In 2001, voters approved $14 million for the development of a World School where these students are held to high expectations and given extra support to succeed.  But the district has repeatedly reallocated those funds to cover extra expenses.

In spring 2010, the superintendent approved a new model for implementation in fall 2011 and stipulated that staff and community members would work together to identify an appropriate site and design the facility. Community-based organizations obtained grant funding for after-school and parent programs based on the new model; agencies planned to house new programs within the new model; the city has committed to using Family and Education Levy funds to house and staff a needed health clinic to address the needs of newly arrived immigrants and refugees.

Sources outside the district committed hundreds of thousands of dollars in resources.  Community advocates for bilingual students were hopeful that the district would finally meet the needs of secondary bilingual students.

Their hope was short-lived. In fall 2010, the district abandoned the collaborative design process and decided to locate the new school together with another school in a single building. By January of this year, the district stated that secondary level non-native English speakers would receive only those academic services that can be fit into the shared building.

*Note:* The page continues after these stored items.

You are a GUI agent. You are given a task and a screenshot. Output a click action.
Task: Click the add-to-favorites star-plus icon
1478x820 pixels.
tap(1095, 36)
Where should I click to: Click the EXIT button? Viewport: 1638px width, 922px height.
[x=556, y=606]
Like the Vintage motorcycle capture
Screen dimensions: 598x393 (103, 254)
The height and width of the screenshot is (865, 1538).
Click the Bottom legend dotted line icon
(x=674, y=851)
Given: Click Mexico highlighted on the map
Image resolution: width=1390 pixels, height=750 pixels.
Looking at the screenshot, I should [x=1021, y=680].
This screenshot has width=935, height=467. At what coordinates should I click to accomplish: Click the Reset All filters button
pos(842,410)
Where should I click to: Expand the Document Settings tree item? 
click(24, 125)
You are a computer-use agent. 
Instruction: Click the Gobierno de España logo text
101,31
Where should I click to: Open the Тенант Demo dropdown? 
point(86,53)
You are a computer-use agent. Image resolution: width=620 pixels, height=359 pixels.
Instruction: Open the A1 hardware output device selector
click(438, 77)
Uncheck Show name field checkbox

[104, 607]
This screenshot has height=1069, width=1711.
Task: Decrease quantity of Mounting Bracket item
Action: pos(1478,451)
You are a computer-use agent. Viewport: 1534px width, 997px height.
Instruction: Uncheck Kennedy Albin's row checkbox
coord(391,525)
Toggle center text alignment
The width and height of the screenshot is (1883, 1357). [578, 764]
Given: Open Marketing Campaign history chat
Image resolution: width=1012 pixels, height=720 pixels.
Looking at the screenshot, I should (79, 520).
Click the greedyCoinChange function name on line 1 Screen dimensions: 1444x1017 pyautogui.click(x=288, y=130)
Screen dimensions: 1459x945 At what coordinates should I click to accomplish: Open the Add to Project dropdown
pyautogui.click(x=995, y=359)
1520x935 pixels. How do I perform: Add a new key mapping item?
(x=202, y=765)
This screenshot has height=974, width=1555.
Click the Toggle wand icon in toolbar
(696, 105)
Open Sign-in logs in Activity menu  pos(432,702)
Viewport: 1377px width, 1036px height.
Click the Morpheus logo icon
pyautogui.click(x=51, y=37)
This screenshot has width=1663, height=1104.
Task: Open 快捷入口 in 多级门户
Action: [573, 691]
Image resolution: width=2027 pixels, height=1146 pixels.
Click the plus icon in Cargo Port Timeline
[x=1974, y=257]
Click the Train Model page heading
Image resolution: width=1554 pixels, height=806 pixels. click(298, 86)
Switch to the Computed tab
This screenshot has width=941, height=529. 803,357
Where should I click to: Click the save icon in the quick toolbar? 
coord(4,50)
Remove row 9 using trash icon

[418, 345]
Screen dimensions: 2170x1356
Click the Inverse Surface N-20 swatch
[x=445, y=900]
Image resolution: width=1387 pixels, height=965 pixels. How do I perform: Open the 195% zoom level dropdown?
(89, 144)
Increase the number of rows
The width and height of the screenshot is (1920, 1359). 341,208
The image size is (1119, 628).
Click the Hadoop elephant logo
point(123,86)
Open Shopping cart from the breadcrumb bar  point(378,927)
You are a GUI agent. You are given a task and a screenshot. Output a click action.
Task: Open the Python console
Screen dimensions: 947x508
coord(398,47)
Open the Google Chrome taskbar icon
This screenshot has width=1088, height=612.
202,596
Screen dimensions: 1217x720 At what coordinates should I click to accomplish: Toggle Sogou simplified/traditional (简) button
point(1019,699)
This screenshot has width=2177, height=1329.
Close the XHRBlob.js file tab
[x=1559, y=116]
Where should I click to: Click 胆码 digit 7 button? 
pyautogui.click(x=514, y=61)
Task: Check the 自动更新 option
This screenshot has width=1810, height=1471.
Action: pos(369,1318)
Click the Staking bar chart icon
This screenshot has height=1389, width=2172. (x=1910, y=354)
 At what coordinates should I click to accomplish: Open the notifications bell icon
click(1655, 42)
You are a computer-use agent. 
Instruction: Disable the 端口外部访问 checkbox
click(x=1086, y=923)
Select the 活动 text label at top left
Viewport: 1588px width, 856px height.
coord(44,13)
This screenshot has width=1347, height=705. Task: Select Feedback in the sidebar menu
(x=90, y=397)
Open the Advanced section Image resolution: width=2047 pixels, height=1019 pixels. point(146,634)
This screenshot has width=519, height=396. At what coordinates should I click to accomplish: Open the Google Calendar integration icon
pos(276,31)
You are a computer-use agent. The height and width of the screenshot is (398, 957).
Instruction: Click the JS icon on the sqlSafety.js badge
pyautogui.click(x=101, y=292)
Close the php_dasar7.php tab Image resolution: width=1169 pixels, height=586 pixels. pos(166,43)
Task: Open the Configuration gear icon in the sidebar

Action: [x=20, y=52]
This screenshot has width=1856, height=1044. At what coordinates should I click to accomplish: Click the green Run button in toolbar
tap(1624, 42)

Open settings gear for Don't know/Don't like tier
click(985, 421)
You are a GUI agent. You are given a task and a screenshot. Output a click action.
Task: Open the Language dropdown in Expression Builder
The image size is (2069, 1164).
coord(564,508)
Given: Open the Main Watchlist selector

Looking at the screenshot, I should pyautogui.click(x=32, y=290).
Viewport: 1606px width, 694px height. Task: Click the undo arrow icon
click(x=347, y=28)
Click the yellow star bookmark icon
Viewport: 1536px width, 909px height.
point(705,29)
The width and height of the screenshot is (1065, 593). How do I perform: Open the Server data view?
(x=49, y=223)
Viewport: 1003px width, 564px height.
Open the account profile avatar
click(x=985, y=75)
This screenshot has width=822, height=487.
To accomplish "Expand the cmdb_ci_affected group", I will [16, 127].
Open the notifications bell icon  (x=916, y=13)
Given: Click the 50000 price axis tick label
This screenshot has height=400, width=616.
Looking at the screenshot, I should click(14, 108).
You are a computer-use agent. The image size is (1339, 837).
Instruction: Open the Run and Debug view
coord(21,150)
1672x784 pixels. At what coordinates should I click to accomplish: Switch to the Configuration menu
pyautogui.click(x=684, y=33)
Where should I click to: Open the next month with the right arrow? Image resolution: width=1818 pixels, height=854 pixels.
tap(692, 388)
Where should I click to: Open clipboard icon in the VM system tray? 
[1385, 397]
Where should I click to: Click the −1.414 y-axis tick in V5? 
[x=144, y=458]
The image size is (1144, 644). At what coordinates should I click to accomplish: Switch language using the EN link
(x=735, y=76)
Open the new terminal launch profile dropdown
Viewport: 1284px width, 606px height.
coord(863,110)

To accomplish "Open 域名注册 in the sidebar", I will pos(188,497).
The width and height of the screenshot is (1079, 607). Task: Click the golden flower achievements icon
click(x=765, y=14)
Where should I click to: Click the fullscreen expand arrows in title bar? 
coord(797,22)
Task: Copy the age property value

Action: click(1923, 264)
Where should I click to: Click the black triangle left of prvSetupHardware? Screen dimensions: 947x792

Later last month, district administrators recommended that the board cut $500,000 in operational funds, which had been allocated in 2010 to implement the new model.  Without those funds, the new school will not open as promised in the fall of this year.

Those of us who understand public funding know this means that the school will most likely never be funded.  As administrators come and go, as boards come and go, and as funding circumstances change, the people in charge forget the promises of the past.  This has been the history of bilingual education in Seattle.  In the experience of Seattle’s bilingual students, a dream deferred is a dream that dies.

Why should the city care about bilingual students?  They currently represent 11 percent of the district’s population.  They come from war or deprivation or oppressions that most of us cannot imagine.  They tend not to have a strong parents’ advocacy group that understands how the system works and how to advocate for its children.  While other groups can marshal their constituencies to action, this group does not have the political acumen or resources to keep the district to its promises even though the courts and current civil rights statutes agree. 

While the district has taken steps to address the deficiencies of its elementary model for non-native English speakers, the World School was its response to its failure to meet the needs of secondary students.  The creation of the World School would have meant, for the first time in recent memory, the district was living up to the legal and ethical obligations established by 30 years of case law and regulation.  Postponing action means that the district remains out of compliance in protecting the civil rights of secondary bilingual students. 

It is understandable that the district needs to cut programs and budgets in the worst fiscal crisis that public schools have seen in a generation.  However, eliminating or reducing funding for the World School means that the district continues practices that deprive students of essential support for academic success.

This lost funding represents more than the reduction of services that other budget cuts offer.  A delayed response means continuing to fail in our commitment to these children. It also means that momentum developed through multiple cross-city partnerships will be lost as agencies that have committed hundreds of thousands of dollars will allocate those funds elsewhere. 

The district must not continue to abrogate its responsibility to secondary bilingual students.  It must continue the reforms begun last year. As an organization that works for us, we must hold the district accountable for the ways in which it serves us all. We cannot allow it to ignore its prior commitment to a timeline for opening the World School in fall 2011.